Für die 2:5-Niederlage gilt ebenso wie für diese ganze EM der Niederlande: Das Scheitern an sich war nicht überraschend, aber die Art und Weise warf viele Fragen auf. Andries Jonker, der niederländische Trainer, ließ die niederländische Rekordtorschützin Vivianne Miedema über 90 Minuten auf der Bank schmoren und wechselte stattdessen im Rückstand lieber defensiv.
Jonker selbst stand über weite Strecken des Turniers mehr im Vordergrund als seine Spielerinnen, was meist ein schlechtes Zeichen ist. Der Bondscoach war lange schon vor dem Turnier geschasst worden, aber durfte die EM dennoch begleiten. Das Ergebnis: Ein Trainer mit gekränktem Ego, der nicht müde wurde, zu betonen, dass er die Entscheidung des Verbands ganz und gar nicht nachvollziehen konnte, und Spielerinnen, die offensichtlich ebenfalls ein gewisses Ego haben und ihrem Unmut Luft machten, wenn sie nicht in der Startelf standen.

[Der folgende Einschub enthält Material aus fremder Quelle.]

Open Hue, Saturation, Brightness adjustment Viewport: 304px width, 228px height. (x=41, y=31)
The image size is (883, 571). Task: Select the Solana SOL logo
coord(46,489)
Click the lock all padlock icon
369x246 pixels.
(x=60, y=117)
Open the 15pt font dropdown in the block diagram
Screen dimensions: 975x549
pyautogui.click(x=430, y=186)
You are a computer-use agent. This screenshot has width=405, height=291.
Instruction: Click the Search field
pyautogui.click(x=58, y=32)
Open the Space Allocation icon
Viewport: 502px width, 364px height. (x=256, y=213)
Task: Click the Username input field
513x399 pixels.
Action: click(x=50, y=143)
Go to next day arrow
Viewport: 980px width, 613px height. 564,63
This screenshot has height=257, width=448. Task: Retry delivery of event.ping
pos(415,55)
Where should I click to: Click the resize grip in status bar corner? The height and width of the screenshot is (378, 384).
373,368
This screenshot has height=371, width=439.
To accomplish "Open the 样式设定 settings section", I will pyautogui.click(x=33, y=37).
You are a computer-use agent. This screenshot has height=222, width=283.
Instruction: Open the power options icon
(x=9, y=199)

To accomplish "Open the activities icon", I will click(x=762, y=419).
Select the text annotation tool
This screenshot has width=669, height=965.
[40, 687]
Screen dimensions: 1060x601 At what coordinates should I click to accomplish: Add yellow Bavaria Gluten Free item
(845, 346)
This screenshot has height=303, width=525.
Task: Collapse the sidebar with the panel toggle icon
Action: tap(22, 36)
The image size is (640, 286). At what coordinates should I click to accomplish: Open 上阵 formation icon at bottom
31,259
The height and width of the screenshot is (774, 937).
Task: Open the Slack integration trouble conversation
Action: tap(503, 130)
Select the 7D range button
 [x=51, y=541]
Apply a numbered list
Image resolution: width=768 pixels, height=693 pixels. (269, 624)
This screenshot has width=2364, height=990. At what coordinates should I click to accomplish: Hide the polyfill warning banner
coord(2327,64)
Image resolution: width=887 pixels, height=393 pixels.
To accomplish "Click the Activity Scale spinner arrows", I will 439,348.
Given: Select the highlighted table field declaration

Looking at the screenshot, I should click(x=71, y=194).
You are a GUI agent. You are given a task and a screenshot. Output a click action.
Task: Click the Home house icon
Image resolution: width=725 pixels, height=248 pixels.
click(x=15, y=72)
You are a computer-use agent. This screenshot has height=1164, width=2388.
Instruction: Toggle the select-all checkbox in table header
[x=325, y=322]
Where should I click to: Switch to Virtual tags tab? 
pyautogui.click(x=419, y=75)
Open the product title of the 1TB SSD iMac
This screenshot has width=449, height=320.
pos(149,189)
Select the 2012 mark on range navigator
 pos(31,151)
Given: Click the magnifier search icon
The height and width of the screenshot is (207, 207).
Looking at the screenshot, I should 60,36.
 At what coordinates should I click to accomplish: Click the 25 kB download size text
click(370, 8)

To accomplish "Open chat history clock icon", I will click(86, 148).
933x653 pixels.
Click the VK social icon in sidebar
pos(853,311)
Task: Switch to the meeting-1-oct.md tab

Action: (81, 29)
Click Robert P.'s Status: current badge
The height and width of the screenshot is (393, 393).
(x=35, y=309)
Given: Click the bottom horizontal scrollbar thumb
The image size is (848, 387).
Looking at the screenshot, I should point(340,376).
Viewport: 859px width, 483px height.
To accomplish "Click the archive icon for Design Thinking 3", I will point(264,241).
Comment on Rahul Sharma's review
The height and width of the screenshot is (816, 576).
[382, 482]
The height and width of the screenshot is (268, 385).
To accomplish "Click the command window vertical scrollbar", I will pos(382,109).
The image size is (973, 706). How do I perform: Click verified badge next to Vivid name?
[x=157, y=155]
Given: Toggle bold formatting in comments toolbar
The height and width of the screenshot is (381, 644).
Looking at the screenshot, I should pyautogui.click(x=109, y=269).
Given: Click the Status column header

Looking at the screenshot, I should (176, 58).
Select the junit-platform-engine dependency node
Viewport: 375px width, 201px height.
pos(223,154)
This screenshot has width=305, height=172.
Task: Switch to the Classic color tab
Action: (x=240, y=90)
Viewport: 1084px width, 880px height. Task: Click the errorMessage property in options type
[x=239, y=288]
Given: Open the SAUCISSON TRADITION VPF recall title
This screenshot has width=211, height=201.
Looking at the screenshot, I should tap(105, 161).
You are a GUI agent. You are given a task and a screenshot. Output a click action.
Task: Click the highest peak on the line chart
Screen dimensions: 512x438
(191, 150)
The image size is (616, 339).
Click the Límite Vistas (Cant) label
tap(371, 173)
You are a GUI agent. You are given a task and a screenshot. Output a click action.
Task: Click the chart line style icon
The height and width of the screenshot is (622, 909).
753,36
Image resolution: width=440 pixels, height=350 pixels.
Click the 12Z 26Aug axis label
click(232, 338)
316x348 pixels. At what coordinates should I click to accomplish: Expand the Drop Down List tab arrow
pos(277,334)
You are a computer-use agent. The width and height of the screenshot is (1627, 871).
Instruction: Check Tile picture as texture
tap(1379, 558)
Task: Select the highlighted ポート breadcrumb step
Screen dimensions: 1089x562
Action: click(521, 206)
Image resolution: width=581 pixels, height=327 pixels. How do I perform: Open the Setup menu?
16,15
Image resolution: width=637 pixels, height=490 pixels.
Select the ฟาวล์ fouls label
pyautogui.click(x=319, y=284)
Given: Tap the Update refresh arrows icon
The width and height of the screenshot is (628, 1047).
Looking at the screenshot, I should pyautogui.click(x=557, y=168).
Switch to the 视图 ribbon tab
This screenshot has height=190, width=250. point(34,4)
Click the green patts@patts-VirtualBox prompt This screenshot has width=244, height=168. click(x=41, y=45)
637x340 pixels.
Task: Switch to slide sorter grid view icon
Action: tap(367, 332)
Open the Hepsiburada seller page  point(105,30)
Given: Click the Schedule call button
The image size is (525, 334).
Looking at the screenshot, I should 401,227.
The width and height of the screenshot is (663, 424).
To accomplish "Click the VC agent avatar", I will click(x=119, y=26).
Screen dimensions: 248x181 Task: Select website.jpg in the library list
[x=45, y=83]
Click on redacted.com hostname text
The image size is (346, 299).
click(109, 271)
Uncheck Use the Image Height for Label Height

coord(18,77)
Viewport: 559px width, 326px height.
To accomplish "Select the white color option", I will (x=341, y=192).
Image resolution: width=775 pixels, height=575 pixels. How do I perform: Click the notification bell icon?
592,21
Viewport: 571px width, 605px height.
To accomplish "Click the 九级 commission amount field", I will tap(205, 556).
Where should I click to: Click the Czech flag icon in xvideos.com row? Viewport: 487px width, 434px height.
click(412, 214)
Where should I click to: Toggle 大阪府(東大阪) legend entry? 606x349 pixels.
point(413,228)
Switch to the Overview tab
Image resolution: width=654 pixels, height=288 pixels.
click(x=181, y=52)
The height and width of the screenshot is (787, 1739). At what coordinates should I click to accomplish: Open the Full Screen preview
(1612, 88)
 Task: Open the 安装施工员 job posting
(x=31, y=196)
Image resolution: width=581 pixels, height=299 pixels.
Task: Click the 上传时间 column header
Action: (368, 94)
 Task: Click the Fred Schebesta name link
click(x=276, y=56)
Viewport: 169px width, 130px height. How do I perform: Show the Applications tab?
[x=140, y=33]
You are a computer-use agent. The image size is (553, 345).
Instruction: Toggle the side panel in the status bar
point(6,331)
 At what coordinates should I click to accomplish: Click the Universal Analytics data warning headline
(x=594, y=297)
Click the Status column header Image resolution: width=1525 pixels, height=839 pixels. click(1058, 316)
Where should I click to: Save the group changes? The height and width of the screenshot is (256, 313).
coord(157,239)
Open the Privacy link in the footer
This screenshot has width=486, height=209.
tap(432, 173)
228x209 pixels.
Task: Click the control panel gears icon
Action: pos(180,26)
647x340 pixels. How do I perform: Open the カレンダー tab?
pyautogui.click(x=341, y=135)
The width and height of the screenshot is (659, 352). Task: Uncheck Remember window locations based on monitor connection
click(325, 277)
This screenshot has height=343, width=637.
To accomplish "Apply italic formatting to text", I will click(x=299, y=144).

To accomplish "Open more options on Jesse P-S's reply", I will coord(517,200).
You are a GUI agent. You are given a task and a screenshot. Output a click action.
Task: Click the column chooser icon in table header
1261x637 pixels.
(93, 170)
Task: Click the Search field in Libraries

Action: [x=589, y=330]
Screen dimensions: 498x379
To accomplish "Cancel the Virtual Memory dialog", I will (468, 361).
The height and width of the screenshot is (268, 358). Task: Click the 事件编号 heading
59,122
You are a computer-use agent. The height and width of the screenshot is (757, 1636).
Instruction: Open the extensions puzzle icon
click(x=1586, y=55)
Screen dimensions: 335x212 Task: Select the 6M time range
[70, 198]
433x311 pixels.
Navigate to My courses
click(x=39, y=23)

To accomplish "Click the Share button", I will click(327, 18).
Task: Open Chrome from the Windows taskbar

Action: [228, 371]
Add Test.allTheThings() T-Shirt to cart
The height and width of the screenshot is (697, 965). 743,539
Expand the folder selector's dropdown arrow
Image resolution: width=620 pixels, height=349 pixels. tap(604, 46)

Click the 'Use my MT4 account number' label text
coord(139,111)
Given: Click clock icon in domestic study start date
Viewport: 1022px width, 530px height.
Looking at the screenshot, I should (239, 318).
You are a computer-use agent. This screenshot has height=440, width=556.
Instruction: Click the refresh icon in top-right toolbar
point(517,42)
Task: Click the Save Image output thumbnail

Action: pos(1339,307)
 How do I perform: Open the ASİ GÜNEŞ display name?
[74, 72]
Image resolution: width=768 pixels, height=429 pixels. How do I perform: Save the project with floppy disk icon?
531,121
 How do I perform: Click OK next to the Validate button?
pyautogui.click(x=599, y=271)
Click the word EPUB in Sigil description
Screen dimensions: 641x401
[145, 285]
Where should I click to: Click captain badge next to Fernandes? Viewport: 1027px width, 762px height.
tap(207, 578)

Auf dem Rasen führte das, zusammen mit fragwürdigen taktischen Entscheidungen, zu neun Gegentoren gegen England und Frankreich. Diese Todesgruppe nicht zu überstehen, ist die eine Sache - aber dermaßen zerfleddert zu werden, ist die andere. Die Niederlande erschienen nach dem 2:5 wie ein gerupftes Hühnchen, während Frankreich lautstark krähend triumphierte.
Für Jonker-Nachfolger Arjen Veurink stellen sich viele Fragen: Wie geht man mit einer Vivianne Miedema um, die jahrelang beste Spielerin der Elf war, aber inzwischen ihre Brillanz nur noch in wenigen Momenten zeigen kann? Ist die 35-jährige Sherida Spitse als Stammspielerin und Kapitänin wirklich noch die beste Lösung?
Veurink hat nun die Chance, einen radikalen Umbruch durchzuführen und jungen Talenten wie Wieke Kaptein und Esmee Brugts mehr Chancen zu geben, als sie unter Jonker bekamen. Jonker stellte gegen Frankreich die älteste Startelf in der Geschichte des Nationalteams auf, aber offensichtlich hilft nur Routine auch nicht. Victoria Pelova gab gegen Frankreich ein klares Empfehlungsschreiben ab, eine der neue Führungsspielerinnen der Niederlande zu sein. Ansonsten braucht es nun wohl ein offenes Casting und viel Mut, um bald wieder ein lauteres "Hup, Holland, Hup" ertönen zu hören.
Auch Dänemark ging mit einem Trainer ins Turnier, der nach dem Turnier, so viel war schon im Vorhinein klar, nicht mehr Trainer sein würde. Andree Jeglertz teilt außerdem auch seine Initialen mit Jonker (AJ), beide sehen sich sogar etwas ähnlich - sind wir da etwas Heißem auf der Spur? Jeglertz und Jonker einte jedenfalls auch, dass ihre Gesichter beim Betrachten der Spiele ihres Teams gerne die Position der hängenden Mundwinkel einnahmen.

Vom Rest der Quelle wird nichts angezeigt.